This was May’s election, and as it started to slip away, her party colleagues were prepared to let her own the result and its consequences. The Conservatives will not risk another election with her at the helm.
From this point onward, May’s credibility is irreparably damaging, making her an unsteady figure to lead the Brexit negotiations with the EU. She reversed her declaration of “no snap election” to seek an increased Parliamentary majority and mandate for the talks and their aftermath. Now she has neither.
The future is further complicated by the Conservatives’ new-found reliance on Northern Ireland’s Democratic Union Party, as well as the salvation of new MPs in Scotland offsetting losses in England, to govern.
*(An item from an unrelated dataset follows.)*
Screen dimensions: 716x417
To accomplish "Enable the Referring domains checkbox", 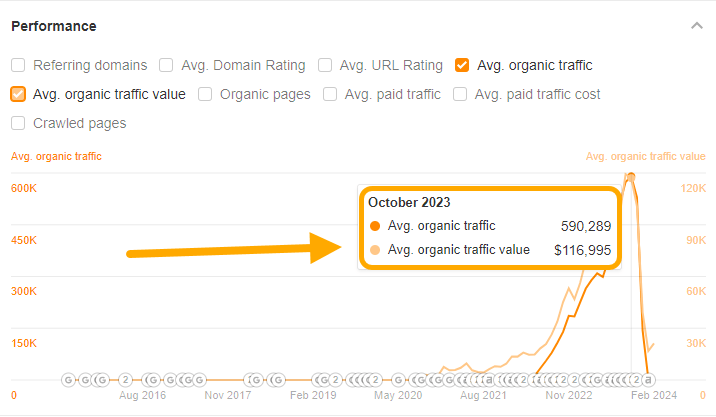I will click(19, 65).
Both the DUP, which is staunchly opposed to the social policies promoted by May in the campaign, and the Scottish MPs — maneuvering between Brexit and the threatened second referendum for Scottish independence — are far less likely to support the Prime Minister’s previous approach than Tories who lost their seats on Thursday.
Despite the best efforts of the two main parties to avoid talking about Brexit in detail, the ripples from last year’s referendum have penetrated every constituency in this election. The negotiations with the EU remain the biggest issue. They will dominate the contest as to who replaces May and could well decide how the next administration — if it has any significant time in office — governs.
But the implications of the election’s outcome are far-reaching in other ways. The surprise result demonstrates the extent to which UK politics is split not just amongst its constituent nations, but also between young and old, urban and rural, and rich and poor as well as Leave and Remain. The Labour Party’s success was to campaign on a message of hope and change and a wishlist of feel-good spending promises that it knew it had little prospect of having to fulfil.
Behaving as if the Brexit issue was already settled, it could wilfully ignore the fact that the next Parliament and all the energy of Whitehall will be consumed by the process of leaving the EU and trying to negotiate back access to the trading bloc on less favourable terms.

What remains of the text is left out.